### Work request
From the line containing "This screenshot has" down to the last line of the material below, copy each line exactly and leave out the rest.

### Dataset content
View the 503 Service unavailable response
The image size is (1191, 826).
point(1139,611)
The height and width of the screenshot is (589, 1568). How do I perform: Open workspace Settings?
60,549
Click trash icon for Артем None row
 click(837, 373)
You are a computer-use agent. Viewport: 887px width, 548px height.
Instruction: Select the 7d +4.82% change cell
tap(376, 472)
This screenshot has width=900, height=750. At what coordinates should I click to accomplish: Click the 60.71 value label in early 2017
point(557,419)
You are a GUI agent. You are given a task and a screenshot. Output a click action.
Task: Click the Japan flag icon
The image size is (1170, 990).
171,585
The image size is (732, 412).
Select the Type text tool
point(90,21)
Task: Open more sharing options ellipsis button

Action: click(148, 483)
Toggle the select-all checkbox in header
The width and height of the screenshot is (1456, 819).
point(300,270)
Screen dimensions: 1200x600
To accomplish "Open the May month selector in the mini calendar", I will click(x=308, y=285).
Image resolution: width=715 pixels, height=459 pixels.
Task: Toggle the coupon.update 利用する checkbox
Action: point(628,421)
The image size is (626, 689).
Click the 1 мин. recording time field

### Answer space
This screenshot has width=900, height=750. At what coordinates should I click to accomplish: Click the 60.71 value label in early 2017
point(557,419)
You are a GUI agent. You are given a task and a screenshot. Output a click action.
Task: Click the Japan flag icon
The image size is (1170, 990).
171,585
The image size is (732, 412).
Select the Type text tool
point(90,21)
Task: Open more sharing options ellipsis button

Action: click(148, 483)
Toggle the select-all checkbox in header
The width and height of the screenshot is (1456, 819).
point(300,270)
Screen dimensions: 1200x600
To accomplish "Open the May month selector in the mini calendar", I will click(x=308, y=285).
Image resolution: width=715 pixels, height=459 pixels.
Task: Toggle the coupon.update 利用する checkbox
Action: point(628,421)
The image size is (626, 689).
Click the 1 мин. recording time field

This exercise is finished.